The company also will provide manpower training and consulting services in the area of fuel reprocessing, as well as operations and maintenance of thorium-based reactors.

GE-Hitachi Nuclear Energy Incorporated signed an agreement with Nuclear Power Corporation of India (NPCIL) to provide technology expertise for the AP-1000 range of advanced boiling water reactors (ABWR). Larsen & Toubro Limited and GE-Hitachi also will work to develop and build boiling water reactors and ABWRs.

In October last year, the Nuclear Suppliers Group lifted the 34-year nuclear trade embargo on India. This move has helped India to actively focus on developing its nuclear power capability. Subsequently, India embarked on a three-pronged nuclear power development program. This includes construction of 28 new reactors, which will achieve the target of 40,000 MW of additional power generating capacity by 2020.

Industry experts have observed that the program has opened doors for several national and international power equipment and technology companies.

India has signed nuclear fuel and technology supply deals with the United States, Russia and France.
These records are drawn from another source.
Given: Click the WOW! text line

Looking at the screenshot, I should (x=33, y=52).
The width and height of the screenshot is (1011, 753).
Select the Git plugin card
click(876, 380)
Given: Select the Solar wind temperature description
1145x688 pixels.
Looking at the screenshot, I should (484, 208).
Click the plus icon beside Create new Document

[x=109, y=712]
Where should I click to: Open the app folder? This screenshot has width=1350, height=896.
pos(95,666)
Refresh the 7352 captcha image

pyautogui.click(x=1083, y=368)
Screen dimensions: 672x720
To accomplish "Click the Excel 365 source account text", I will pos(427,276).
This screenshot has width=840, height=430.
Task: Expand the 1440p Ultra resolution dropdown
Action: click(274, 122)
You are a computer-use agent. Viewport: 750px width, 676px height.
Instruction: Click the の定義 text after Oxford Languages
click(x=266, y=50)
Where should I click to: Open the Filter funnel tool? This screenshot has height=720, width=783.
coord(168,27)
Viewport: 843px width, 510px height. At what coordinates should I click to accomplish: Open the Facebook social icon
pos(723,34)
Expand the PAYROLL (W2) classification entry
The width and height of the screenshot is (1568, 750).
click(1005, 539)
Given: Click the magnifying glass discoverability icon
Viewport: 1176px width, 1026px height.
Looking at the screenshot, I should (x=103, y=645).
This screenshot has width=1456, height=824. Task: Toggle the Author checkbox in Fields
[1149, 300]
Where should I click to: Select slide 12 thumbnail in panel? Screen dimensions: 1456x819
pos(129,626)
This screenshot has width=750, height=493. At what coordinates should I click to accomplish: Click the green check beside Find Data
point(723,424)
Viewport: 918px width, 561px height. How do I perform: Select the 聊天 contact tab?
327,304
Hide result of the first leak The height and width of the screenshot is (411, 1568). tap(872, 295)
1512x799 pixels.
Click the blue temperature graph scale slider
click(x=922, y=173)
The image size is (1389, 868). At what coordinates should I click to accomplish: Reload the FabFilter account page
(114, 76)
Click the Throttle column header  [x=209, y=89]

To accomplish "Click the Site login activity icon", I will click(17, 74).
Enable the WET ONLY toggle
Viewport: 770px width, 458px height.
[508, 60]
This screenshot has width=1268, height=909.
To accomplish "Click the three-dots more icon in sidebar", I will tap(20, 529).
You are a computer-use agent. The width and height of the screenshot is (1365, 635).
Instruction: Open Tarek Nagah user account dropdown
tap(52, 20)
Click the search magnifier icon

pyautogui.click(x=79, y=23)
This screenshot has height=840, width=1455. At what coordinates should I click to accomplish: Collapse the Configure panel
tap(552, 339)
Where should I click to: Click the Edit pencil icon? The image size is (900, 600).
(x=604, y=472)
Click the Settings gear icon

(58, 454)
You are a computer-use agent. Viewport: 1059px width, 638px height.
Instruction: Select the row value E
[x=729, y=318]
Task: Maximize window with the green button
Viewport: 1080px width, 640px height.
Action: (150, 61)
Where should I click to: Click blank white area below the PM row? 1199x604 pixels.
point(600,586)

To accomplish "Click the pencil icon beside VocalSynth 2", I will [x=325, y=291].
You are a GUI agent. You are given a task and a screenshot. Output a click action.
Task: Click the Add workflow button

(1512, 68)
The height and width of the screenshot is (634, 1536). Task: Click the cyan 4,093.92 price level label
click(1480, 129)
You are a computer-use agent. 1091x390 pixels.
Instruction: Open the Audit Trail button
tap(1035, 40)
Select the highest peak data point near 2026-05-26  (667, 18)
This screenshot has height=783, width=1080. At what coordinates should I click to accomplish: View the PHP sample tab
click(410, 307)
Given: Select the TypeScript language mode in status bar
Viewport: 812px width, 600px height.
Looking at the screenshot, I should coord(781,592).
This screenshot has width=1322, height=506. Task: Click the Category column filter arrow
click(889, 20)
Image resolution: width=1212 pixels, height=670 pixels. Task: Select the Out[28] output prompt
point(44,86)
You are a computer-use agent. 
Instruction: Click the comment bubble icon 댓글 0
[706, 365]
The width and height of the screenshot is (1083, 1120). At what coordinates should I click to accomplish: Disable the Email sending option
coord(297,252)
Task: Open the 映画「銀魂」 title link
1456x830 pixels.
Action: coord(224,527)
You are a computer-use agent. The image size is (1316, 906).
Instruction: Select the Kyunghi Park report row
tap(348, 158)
General Electric Company, Areva SA, Westinghouse Electric Company LLC and OAO Atomenergoprom have signed agreements with Indian power equipment companies to build nuclear reactors.

The HCC-AMEC partnership also will provide advisory services and undertake project management and consulting activities in the nuclear power sector. The venture is expected to benefit from HCC's strong construction experience and AMEC's technology expertise. The alliance expects to provide nuclear power developers with an independent technology platform, which will ensure greater reliability and flexibility with lower construction costs.

Industry experts have stated that tenders and contracts of up to $16.9 billion are expected to be awarded from the Indian nuclear sector by the year 2020. HCC-AMEC officials are confident of securing 30% to 50% of the market share in the nuclear EPC services sector in the next five years. India is expected to witness nuclear power investment of $31.78 billion, of which about $12.71 billion will be in the area of EPC services.

Presently, HCC's total order book value is about $3.18 billion, of which about $222.5 million is for projects in the nuclear power sector. Presently, HCC is developing two units of 1,000 MW each at the Kudankulam nuclear power station in Tamil Nadu, and is executing units 5 and 6 of the Rajasthan atomic power station. Experts indicate that in the next 15 months, NPCIL is expected to award contracts for construction and commissioning of up to 10 LWRs and six pressurized heavy water reactors.

India's nuclear power development program is progressing at an accelerated pace. Recently, Indian Prime Minister Dr. Manmohan Singh stated that the country's nuclear power generating capacity could reach 470,000 MW by 2050, if the three-phased program was managed well. India's nuclear energy program is expected to help the country address its growing power demand, reduce dependence on conventional fuel sources, and reduce greenhouse gas emissions.